Специалисты по кибербезопасности Microsoft обнаружили масштабную фишинговую кампанию, проводимую хакерской группой Storm-2372. Злоумышленники используют инновационный метод компрометации корпоративных учетных записей Microsoft 365, эксплуатируя механизм кодов авторизации устройств.
Механизм атаки и целевые организации
Атакующие фокусируются на организациях критической инфраструктуры, включая правительственные учреждения, оборонные предприятия и энергетические компании в регионах Европы, Северной Америки, Африки и Ближнего Востока. Злоумышленники используют коды авторизации, изначально предназначенные для устройств без клавиатуры или браузера, таких как smart TV и IoT-устройства.
Тактика социальной инженерии
Процесс атаки начинается с установления контакта через популярные мессенджеры (WhatsApp, Signal, Microsoft Teams), где хакеры маскируются под важных деловых партнеров. После этого жертве направляется фальшивое приглашение на онлайн-встречу, содержащее специально сгенерированный код авторизации устройства.
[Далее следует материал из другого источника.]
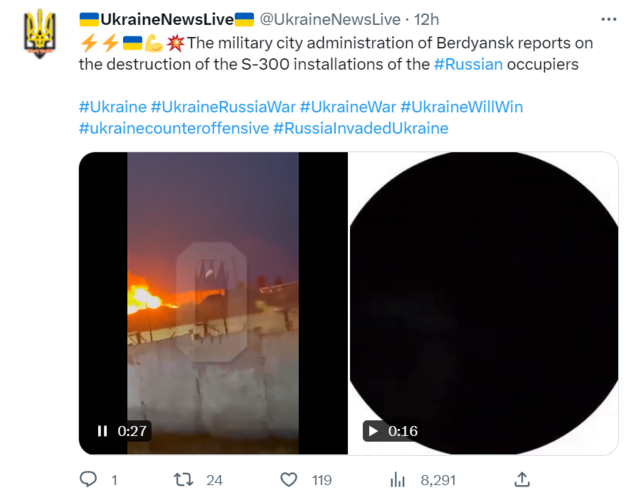The width and height of the screenshot is (631, 500).
Task: Select the #UkraineWillWin hashtag
Action: coord(462,107)
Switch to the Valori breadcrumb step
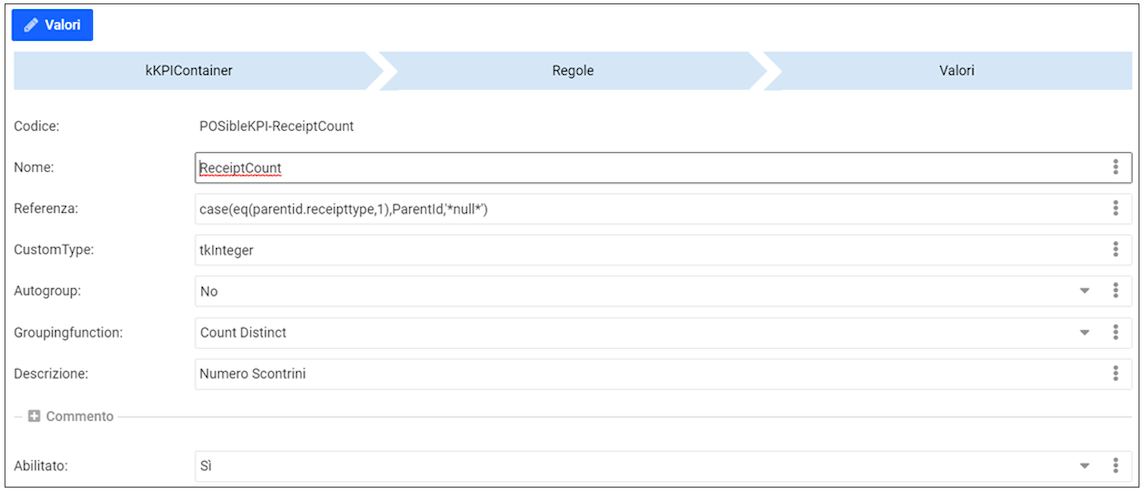The image size is (1144, 491). click(956, 71)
Технические аспекты компрометации
При использовании жертвой предложенного кода, злоумышленники получают доступ к токенам аутентификации (access и refresh), что позволяет им проникнуть в корпоративные сервисы Microsoft без необходимости ввода пароля. Особую опасность представляет использование хакерами идентификаторов Microsoft Authentication Broker, позволяющих генерировать новые токены и закрепляться в системе через Entra ID.
Рекомендации по защите
Эксперты Microsoft рекомендуют следующие меры безопасности:
— Блокировка функции кодов авторизации устройств где возможно
— Внедрение политик Conditional Access в Microsoft Entra ID
— Обязательное использование многофакторной аутентификации
— Ограничение доступа только доверенными устройствами и сетями
Исследователи компании Volexity подтверждают активность данного вектора атак, отмечая причастность к ним известной группировки APT29 (также известной как Cozy Bear и Midnight Blizzard). Важно понимать, что коды авторизации действительны только 15 минут, что требует от злоумышленников четкой координации действий в реальном времени. Организациям рекомендуется усилить мониторинг подозрительной активности и провести дополнительное обучение сотрудников по вопросам информационной безопасности.